As Montanans continue to face far too high prices for necessities, with far too many having to resort to using local food banks to feed their families, the urgency for action on swipe fee reform is undeniable. It’s time to end this blatant exploitation by the big banks and credit card industry, which rake in over $160 billion annually in swipe fees from communities across the country every year.

But there’s hope on the horizon. The CCCA would introduce competition into the credit card processing market, which promises to drive down swipe fees and empower merchants to choose more affordable alternatives to Visa and MasterCard. Lower processing costs would translate into lower prices for consumers, offering much-needed relief in an economy weighed down by inflation and rising living expenses.
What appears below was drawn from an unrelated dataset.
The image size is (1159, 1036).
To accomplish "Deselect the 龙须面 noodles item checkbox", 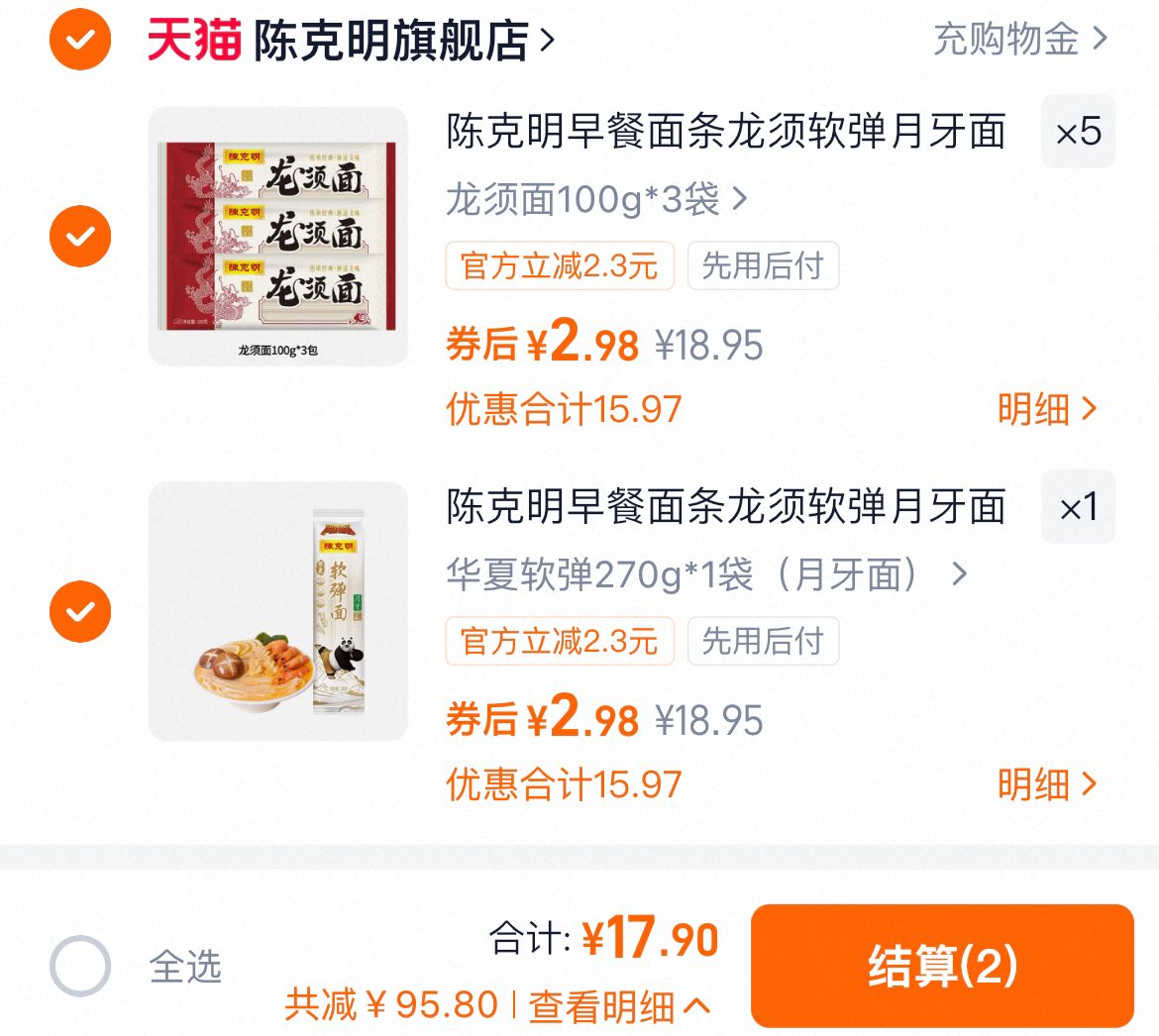I will (x=79, y=236).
Montana alone pays nearly $240 million every year in swipe fees, but stands to save almost $40 million if the CCCA is passed.

Major financial institutions have also tried to mislead the public into somehow believing competition would make the market less secure when it’s more likely the opposite would occur. Visa and MasterCard currently experience rates of fraud eight times higher than similar networks currently operating in the debit space. These alternative networks are far from being untested or “new”, and allowing them to compete in the credit card space would help drive innovation and advancements in services and security protections.

It’s time to break free from the stranglehold of swipe fees and push back on the misinformation being spread to protect the big banks and credit card industry’s profit margins. By supporting the CCCA, Sens. Steve Daines and Jon Tester can stand up to Wall Street’s interests and pass legislation that puts an end to ever-rising swipe fees that increase inflation. By doing so, we can create a more competitive processing system that works for the many, not just the few. The time for action is now.

Sean M. Graves lives in Billings and is the owner of the Montana Brewing Company, Hooligan’s Sports Bar, Diamond X Beer Co., Thomas Meagher Bar and Windbag Saloon.